Enphase Energy stock faces market share pressure as RBC raises price target

Published 15/07/2025, 12:18
© Reuters.

Investing.com - RBC Capital Markets raised its price target for Enphase Energy (NASDAQ:ENPH) to $33 from $28 on Tuesday, while highlighting significant market share challenges for the solar energy company.

The investment firm believes the upcoming termination of 25D tax credits at the end of 2025 poses a substantial threat to Enphase’s U.S. market share, which is heavily weighted toward non-third-party owned (TPO) systems.

These systems will be at an economic disadvantage once the credits expire, potentially shifting more customers toward TPO lease/PPA providers where Enphase holds only 25-30% market share compared to over 50% in the non-TPO segment.

RBC adjusted its estimates upward to reflect the final terms of the Ownership-Based Business Bonus (OBBB) that maintains Investment Tax Credit ( ITC (NSE:ITC)) benefits, which the firm had previously assumed would be disqualified.
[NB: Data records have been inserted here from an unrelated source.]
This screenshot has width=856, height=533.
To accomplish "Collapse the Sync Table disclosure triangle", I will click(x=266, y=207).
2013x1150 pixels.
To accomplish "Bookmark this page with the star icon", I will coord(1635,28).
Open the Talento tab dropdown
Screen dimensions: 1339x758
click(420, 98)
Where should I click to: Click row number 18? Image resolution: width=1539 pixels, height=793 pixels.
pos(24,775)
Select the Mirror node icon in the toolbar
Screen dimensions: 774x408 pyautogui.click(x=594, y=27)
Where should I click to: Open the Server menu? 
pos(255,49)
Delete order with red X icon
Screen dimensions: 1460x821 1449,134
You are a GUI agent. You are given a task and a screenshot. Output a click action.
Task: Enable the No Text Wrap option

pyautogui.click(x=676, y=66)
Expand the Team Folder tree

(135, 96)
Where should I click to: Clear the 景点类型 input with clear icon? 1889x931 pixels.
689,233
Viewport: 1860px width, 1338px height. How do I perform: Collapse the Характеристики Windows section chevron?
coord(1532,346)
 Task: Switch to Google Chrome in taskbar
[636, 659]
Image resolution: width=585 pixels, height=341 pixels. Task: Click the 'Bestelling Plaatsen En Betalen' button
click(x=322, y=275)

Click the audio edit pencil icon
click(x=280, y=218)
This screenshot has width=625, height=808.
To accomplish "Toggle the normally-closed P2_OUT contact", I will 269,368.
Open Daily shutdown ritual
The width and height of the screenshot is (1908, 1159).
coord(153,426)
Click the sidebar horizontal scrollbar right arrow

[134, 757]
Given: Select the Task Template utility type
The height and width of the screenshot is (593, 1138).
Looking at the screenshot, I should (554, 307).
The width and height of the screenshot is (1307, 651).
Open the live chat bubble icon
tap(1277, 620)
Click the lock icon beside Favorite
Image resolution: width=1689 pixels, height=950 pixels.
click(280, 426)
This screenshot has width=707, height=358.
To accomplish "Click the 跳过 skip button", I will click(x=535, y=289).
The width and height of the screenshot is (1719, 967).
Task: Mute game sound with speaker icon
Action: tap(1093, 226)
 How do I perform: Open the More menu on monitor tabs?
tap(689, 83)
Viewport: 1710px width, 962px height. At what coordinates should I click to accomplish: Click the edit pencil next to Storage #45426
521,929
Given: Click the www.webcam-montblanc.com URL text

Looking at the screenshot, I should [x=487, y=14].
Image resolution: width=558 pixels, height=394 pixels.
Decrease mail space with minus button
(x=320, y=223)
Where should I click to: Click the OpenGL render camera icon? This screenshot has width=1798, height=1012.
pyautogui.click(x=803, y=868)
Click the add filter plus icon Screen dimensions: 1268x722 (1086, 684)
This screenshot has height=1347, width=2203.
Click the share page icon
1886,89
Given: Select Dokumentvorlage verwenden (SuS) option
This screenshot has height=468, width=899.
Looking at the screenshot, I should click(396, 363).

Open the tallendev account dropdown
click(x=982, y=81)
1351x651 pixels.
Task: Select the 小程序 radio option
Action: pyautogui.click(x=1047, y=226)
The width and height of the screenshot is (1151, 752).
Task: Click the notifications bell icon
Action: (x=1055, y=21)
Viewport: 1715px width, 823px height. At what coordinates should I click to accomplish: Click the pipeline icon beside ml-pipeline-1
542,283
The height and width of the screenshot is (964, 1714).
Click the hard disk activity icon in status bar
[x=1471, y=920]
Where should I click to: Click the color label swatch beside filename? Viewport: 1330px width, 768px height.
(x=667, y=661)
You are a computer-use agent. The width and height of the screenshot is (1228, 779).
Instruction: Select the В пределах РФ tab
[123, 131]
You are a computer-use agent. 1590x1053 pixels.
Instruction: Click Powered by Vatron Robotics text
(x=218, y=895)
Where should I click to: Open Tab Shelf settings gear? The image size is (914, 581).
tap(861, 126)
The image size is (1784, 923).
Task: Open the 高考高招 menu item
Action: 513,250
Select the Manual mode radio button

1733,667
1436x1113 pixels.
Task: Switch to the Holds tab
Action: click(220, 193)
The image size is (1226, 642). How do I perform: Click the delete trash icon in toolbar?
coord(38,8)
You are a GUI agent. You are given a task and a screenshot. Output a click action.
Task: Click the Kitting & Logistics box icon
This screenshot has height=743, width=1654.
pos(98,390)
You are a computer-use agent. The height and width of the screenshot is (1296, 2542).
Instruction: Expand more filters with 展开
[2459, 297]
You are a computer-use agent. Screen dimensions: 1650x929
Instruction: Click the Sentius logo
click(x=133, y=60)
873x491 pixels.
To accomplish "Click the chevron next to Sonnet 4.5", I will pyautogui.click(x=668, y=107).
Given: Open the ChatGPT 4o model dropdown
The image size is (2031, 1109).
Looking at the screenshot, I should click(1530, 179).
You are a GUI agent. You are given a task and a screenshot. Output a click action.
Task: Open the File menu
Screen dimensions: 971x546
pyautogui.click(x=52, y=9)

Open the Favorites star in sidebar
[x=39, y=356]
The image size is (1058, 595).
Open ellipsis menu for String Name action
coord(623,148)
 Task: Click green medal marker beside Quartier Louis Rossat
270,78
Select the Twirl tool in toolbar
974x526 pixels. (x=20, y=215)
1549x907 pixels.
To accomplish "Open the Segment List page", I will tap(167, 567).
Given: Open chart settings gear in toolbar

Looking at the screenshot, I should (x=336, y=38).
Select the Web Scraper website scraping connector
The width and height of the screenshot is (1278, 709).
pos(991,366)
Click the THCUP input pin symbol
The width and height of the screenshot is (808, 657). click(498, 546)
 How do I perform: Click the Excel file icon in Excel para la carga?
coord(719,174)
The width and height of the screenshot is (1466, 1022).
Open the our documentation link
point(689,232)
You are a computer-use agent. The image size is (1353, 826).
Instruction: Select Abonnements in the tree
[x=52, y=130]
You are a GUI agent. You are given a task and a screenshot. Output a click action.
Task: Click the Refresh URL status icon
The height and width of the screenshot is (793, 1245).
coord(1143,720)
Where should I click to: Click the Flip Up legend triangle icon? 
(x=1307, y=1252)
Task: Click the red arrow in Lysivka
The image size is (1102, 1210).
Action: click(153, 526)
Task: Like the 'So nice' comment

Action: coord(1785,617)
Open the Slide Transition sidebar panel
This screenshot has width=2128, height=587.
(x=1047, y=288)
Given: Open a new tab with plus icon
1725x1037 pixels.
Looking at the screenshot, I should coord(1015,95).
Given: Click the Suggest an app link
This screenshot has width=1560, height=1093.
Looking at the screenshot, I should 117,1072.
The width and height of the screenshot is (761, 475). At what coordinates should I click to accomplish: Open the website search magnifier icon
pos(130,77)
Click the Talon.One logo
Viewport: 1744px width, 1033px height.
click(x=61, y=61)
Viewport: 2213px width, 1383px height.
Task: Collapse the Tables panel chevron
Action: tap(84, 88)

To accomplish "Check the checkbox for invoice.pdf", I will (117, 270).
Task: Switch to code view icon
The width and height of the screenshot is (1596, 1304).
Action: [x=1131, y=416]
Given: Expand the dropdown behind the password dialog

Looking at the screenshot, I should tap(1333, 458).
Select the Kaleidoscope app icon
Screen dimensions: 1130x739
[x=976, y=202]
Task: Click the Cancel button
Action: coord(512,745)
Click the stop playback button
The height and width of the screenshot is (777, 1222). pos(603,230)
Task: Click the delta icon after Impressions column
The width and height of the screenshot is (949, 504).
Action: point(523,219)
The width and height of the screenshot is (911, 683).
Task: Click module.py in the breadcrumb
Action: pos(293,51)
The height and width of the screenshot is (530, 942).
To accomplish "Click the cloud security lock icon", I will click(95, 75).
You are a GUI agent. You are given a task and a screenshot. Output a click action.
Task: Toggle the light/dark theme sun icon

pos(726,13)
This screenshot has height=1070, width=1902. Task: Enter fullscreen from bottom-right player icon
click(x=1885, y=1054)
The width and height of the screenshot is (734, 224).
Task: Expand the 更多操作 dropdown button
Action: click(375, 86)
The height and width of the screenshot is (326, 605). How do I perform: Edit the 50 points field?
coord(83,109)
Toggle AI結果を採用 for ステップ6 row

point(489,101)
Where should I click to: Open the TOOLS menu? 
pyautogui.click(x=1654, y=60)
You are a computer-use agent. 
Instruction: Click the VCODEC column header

Despite this adjustment, RBC’s 2026 and beyond forecasts remain significantly below consensus expectations, with 2026 revenue projected at $1.2 billion (16.7% year-over-year decline) compared to the consensus estimate of $1.5 billion.

The firm notes that Enphase continues to lose market share ahead of its next-generation battery offering and meter collar solution launch, with Tesla’s (NASDAQ:TSLA) Powerwall 3 gaining traction.

RBC’s installer survey data indicates a growing preference for Tesla products, a trend they believe has only strengthened year-to-date.

While Enphase’s premium product positioning has historically appealed to non-TPO customers due to its reputation for quality, reliability, and monitoring capabilities, RBC suggests this business model may not be well-positioned for the shifting demand dynamics expected after the 25D termination, as price could become a more significant factor for TPO providers.